Non-stupid people always underestimate the damaging power of stupid individuals. - Carlo Cipolla



A viable definition affords a frame with which events and people may be analysed. Hence in the previous article, I tried to evaluate the operability of Carlo Cipolla’s definition of stupidity, which states that a stupid person is a person who causes losses to another person or to a group of persons while himself deriving no gain and even possibly incurring losses; this is also the Third Basic Law of stupidity. I considered the modern founding of Singapore by the late Lee Kuan Yew through the lens of Cipolla’s construct and managed to glean insights that I did not before. There appears to be sufficient warrant to examine Cipolla’s treatise further.
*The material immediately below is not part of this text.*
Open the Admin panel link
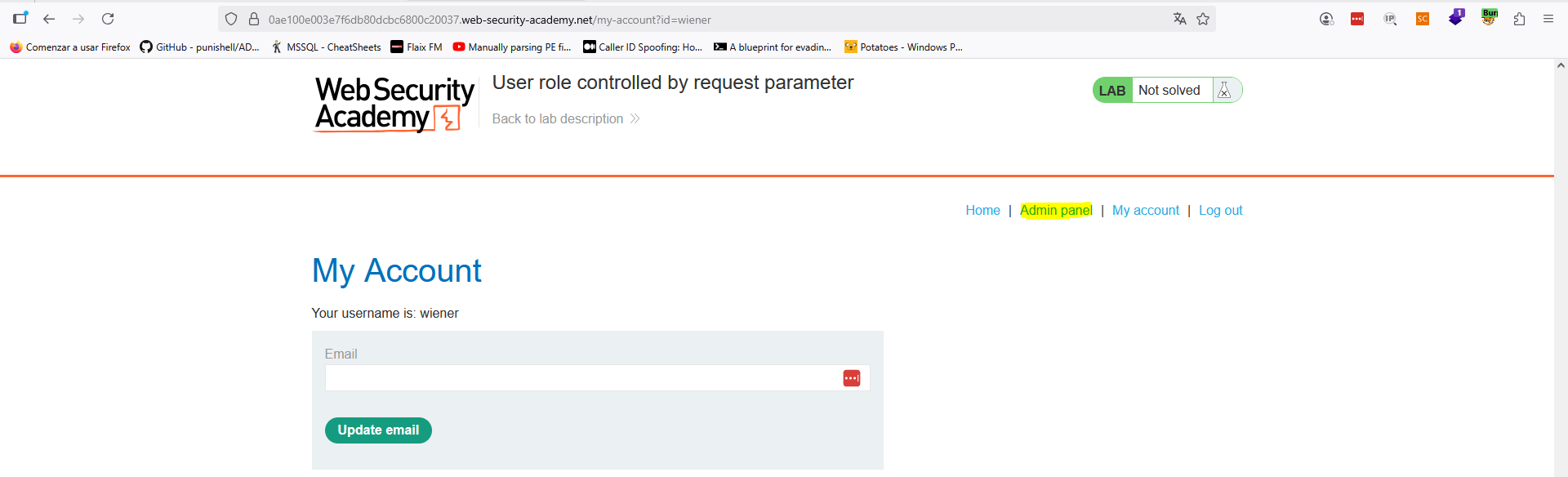1568x477 pixels. point(1056,210)
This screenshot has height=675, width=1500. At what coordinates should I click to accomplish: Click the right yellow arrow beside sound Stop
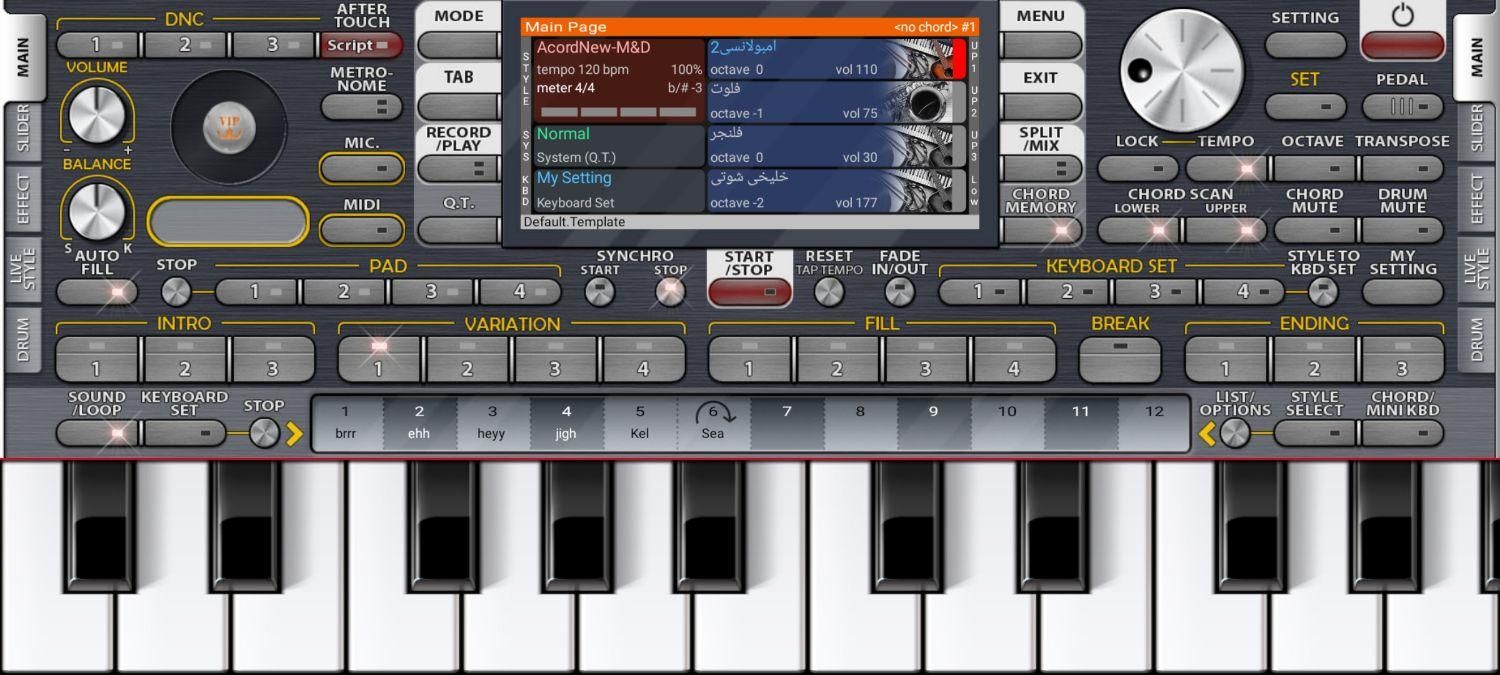[x=294, y=434]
I ended my last article with an allusion to the fall of Singapore to the Japanese during WWII; a defeat that was brought about by stupidity because the British’s inept defence of the island caused the people to suffer immense losses even as the colonial masters themselves took one heck of a beating. Many historians believe this lit the fire of independence in the post war years, the beginning of the end of Singapore as a crown colony. Eventually the empire was also no more. Just how dangerous is stupidity then, if it can cause a war to be lost and an entire empire to collapse?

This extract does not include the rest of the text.